- **EXERCISE OBJECTIVE**
Could the lines from the line bearing "Where should I" to the end of the records below be copied exactly, with the pictures left out and no other lines added?

((

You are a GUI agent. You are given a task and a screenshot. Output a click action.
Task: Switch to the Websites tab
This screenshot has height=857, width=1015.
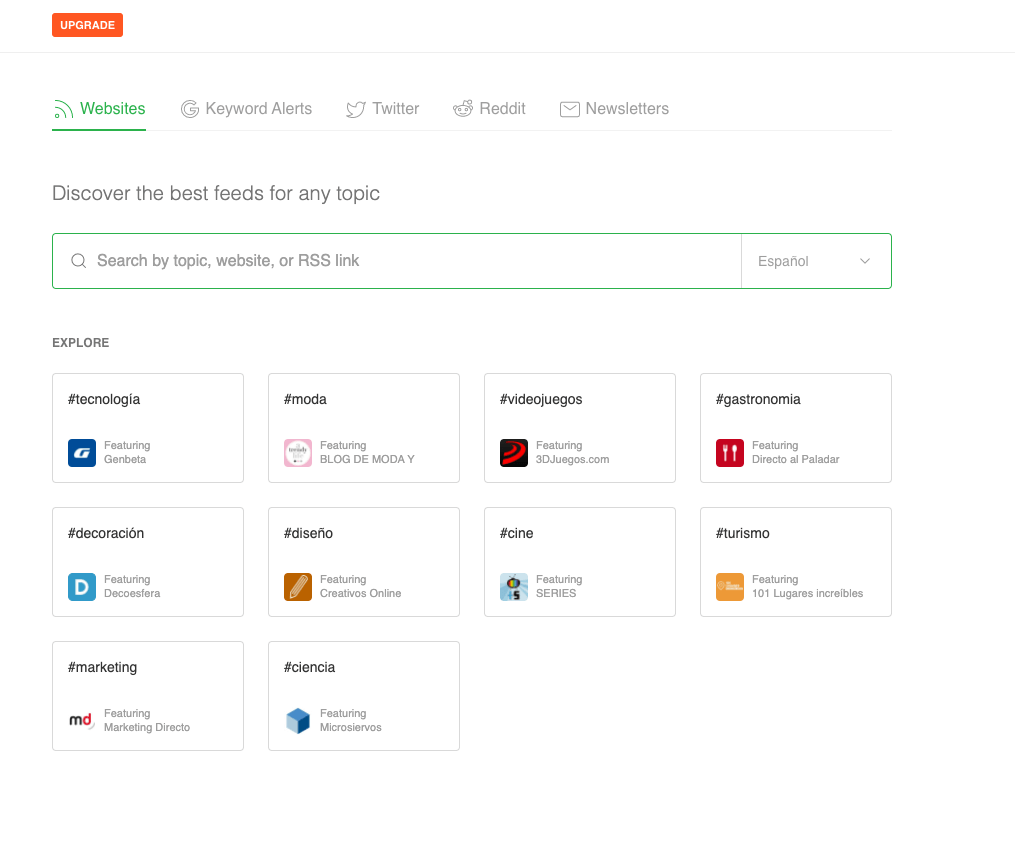[x=98, y=108]
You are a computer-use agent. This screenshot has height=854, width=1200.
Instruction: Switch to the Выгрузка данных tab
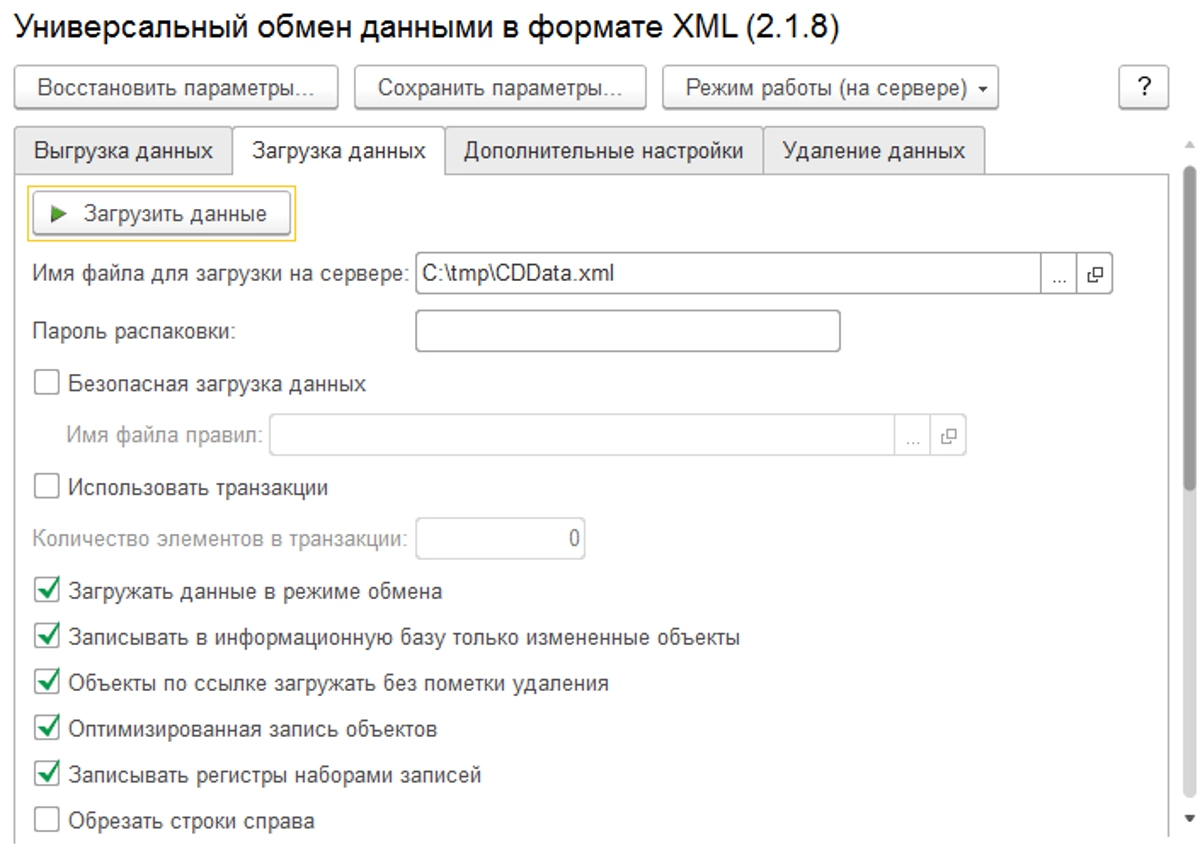click(x=123, y=151)
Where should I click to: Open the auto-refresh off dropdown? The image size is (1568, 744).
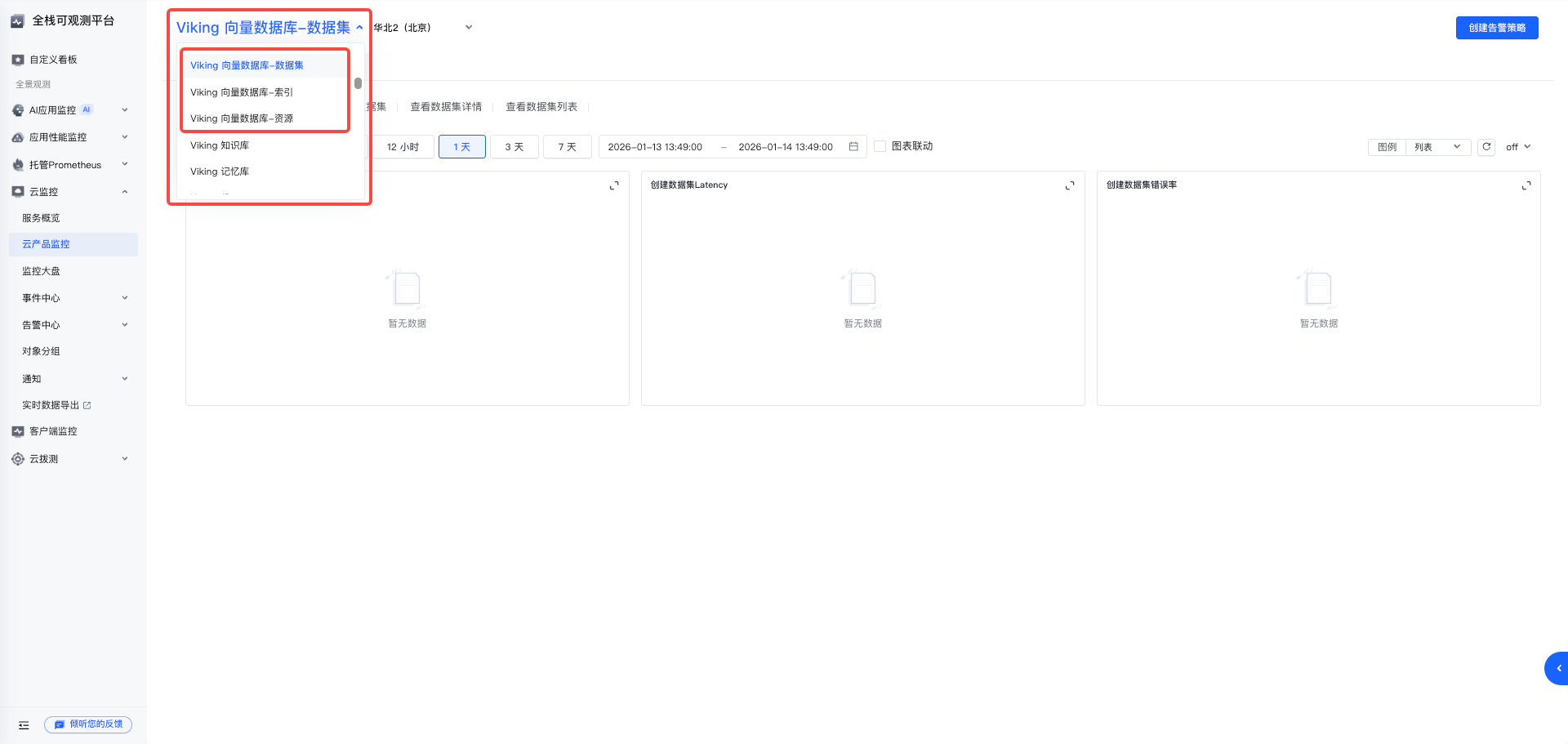(x=1517, y=147)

))

- **FINISHED TASK**
Where should I click to: Open the auto-refresh off dropdown? The image size is (1568, 744).
(x=1517, y=147)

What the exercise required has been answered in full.